Obviously the whole process of approximation of law needs effective information and analytical support. Questions related to different aspects of the European integration and the approximation of law can be addressed to both the library and to the research department. These entities that serve the National Assembly have to discover their appropriate roles in performing parliamentary tasks for t he adjustment of Bulgarian legal system to the European one. Keeping in mind that the process of legislative adjustment goes beyond merely legal and technical changes, the research department in addition to these areas of research is considering focusing its efforts on political and legislative challenges in the application of the EC legislation in the different social spheres and on analysis of the legislative adjustment experience of the other associated countries or of those that have recently joined the EC. (See the illustration of how the library and the research department cooperated on the European standards legislation.)
The library thus provides basic information on the content of all relevant European acts.
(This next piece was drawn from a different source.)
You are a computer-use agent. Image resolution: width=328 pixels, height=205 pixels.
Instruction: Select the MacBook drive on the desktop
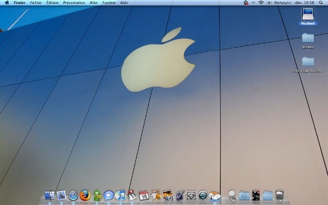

The basic source is provided by the data base CELEX of CD ROM, used since 1992. It is already networked. The research department also brings information on European policies to the Bulgarian Members of Parliament by preparing analytical papers on the development of the integration process. In fact almost every product of the research department includes comments on European legal and political experience; in addition, the processes of European integration are directly analyzed and researched, including the development of the process in associated countries.
2. World Directory of National Parliamentary Libraries, Compiled and edited by Ernst Kohl. Fifth edition. Bonn, Deutscher Budestag, 1994.
4. Agh Attila, The Experiences of the First Democratic Parliaments in East Central Europe, IPSA. XVI World Congress, Berlin, 1994.
5. The Role of Parliament for the Consolidation of the New Democracies in Central and Eastern Europe, Dobrin Kanev (editor). Sofia, National Assembly, 1996.
6. Some years ago a group of experts from the U.S. Congressional Research Service, under the direction of William Robinson, offered some suggestions about how to raise the level of the research and information services in the Bulgarian National Assembly, and designed a project for the establishment of a research department in it. The pictured situation was as follows:
Moreover, the present system is inefficient because of small scale. Unless a permanent institution is created, the National Assembly will always be training new contractors. A permanent institution can benefit from permanent staff and capture their expertise in the form of institutional memory for the legislature.